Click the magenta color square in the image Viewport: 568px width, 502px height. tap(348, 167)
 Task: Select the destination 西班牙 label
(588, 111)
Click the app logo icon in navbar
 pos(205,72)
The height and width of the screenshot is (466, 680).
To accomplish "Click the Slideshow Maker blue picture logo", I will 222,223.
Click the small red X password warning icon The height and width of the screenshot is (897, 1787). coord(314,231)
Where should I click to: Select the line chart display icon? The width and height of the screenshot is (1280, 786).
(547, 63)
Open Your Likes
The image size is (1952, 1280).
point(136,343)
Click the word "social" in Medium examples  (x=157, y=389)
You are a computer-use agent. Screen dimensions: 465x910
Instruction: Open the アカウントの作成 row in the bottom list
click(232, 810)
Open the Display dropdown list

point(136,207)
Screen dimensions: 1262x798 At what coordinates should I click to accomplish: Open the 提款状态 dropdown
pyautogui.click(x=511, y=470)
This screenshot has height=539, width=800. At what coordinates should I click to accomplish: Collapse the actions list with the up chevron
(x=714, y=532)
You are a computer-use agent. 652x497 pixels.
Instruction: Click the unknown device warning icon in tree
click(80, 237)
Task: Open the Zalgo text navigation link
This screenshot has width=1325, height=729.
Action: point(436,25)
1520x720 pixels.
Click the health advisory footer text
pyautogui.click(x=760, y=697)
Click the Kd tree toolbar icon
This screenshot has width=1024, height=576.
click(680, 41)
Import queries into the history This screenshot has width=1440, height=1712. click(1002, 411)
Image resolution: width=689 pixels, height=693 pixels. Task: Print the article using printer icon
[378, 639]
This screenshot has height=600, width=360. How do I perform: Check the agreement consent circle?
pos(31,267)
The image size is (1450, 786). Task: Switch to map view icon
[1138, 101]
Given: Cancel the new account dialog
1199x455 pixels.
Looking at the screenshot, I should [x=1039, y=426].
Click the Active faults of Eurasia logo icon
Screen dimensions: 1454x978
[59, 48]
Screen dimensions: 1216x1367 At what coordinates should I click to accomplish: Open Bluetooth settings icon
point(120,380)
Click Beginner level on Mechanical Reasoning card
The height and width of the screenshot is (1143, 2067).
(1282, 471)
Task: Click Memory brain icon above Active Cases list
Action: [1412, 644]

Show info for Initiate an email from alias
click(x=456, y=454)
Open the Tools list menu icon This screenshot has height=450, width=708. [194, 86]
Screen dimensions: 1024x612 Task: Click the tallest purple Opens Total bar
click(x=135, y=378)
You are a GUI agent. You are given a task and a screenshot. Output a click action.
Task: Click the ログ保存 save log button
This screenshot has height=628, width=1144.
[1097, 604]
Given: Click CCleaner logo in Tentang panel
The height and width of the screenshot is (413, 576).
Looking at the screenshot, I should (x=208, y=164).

§ §

Please say how many lines in the records above contain the word "computer". Give the number alone.

2